Processive cleavage of C99 by γ-secretase occurs in the trans-Golgi network, principally late endosomes, and results in the formation of Aβ. The cleavage process, which lacks fidelity, leads to the production of a distribution of Aβ isoforms, 33 to 49 residues in length, principally as Aβ₄₀(224).

Figure 4

In bulk-like environments of liquid disordered phase (red) APP transmembrane domain is evidenced to form a relatively higher population of Gly-out homodimer(58) which can be stabilized with metastable extra-membrane β-strands(166). In the neutral pH plasma membrane, the JM domain K₁₆LVFFAED₂₃ α-helix is destabilized(165, 170). In raft-like environments of liquid ordered phase (blue) APP transmembrane domain is evidenced to form a relatively higher population of Gly-in homodimer, stabilizing the dimer with glycine zipper (white circles) Cα···C=O hydrogen bonds. In the acidic endosomal membrane, the JM domain α-helix is stabilized(98, 155).

Figure 5

(A) Lipid phases and phase transitions exhibited for saturated lipid or sphingomyelin with increasing local concentrations of cholesterol.
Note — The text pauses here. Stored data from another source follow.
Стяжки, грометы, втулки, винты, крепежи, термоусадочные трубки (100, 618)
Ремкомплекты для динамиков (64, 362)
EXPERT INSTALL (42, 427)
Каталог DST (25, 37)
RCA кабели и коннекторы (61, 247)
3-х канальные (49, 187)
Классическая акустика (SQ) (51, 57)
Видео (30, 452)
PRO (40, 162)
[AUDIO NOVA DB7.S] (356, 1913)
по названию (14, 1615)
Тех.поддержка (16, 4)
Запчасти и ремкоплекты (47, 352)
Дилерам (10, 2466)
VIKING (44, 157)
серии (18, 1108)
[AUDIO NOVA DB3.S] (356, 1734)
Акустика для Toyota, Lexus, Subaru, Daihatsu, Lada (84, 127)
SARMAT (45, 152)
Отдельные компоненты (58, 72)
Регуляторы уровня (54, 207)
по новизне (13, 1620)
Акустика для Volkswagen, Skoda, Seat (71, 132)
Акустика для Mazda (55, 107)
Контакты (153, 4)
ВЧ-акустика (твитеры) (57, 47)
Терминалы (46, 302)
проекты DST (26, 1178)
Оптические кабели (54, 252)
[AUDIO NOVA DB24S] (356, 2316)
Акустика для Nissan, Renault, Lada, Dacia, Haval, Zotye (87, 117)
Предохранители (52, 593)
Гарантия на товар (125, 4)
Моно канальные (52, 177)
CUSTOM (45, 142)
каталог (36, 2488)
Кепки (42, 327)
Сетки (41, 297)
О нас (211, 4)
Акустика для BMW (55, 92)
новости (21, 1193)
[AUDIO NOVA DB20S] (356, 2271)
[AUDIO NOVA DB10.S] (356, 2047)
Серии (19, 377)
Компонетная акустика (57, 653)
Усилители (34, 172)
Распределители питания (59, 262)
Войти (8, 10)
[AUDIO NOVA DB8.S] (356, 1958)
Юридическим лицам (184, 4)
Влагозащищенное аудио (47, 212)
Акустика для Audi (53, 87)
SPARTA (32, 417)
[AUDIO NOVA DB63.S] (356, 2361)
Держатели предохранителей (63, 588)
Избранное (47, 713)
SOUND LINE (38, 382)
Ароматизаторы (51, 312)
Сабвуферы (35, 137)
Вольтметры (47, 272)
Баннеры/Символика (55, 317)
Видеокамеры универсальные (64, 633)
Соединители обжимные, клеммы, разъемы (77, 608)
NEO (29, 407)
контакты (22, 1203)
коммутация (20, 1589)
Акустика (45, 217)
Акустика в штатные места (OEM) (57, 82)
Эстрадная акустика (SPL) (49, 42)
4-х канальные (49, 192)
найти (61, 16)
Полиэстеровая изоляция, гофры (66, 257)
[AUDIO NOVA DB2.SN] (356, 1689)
L_o lateral tail packing illustration is shown looking down the membrane normal. (B) Phase diagram representative of many mixtures involving saturated lipids or sphingomyelins, unsaturated lipids, and cholesterol at fixed temperature and concentration in aqueous solution in the lipid bilayer phase displaying the miscibility gap where phase separation is observed.

Figure 6

(A) Without palmitoylation, γ-secretase, BACE1, and APP may partition to L_d domains, along with ADAM10, which is not evidenced to be amenable to palmitoylation. (B) γ-secretase, BACE1, and APP are hypothesized to more likely partition to L_o domains upon palmitoylation (potential sites are labelled), which will cause conformational changes, particularly the association of extramembrane residues near the palmitoylated site with the lipid surface.

Figure 7

Illustration of subcellular compartments involved in the amyloid and complementary cascade pathways. APP, α-secretase (ADAM10), and β-secretase (BACE1) are represented in purple, blue, and red, respectively. Aβ is displayed in pink. The γ-secretase complex nicastrin, PEN-2, APH-1A, and presenilin 1 domains displayed in blue, pink, orange, and green, respectively. L_o domains represented with blue, ordered saturated lipid tails and a higher concentration of cholesterol, L_d domains represented with red, disordered unsaturated lipid tails and a lower concentration of cholesterol.